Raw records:
------------------------------------------------------------
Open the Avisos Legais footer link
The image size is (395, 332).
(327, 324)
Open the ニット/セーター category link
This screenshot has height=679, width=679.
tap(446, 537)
------------------------------------------------------------
YOUR INSTRUCTIONS: Turn the rows above into a JSON list of strings, with one string for each line and no blank lines.

EXPECTED ANSWER:
[
  "Open the Avisos Legais footer link",
  "The image size is (395, 332).",
  "(327, 324)",
  "Open the ニット/セーター category link",
  "This screenshot has height=679, width=679.",
  "tap(446, 537)"
]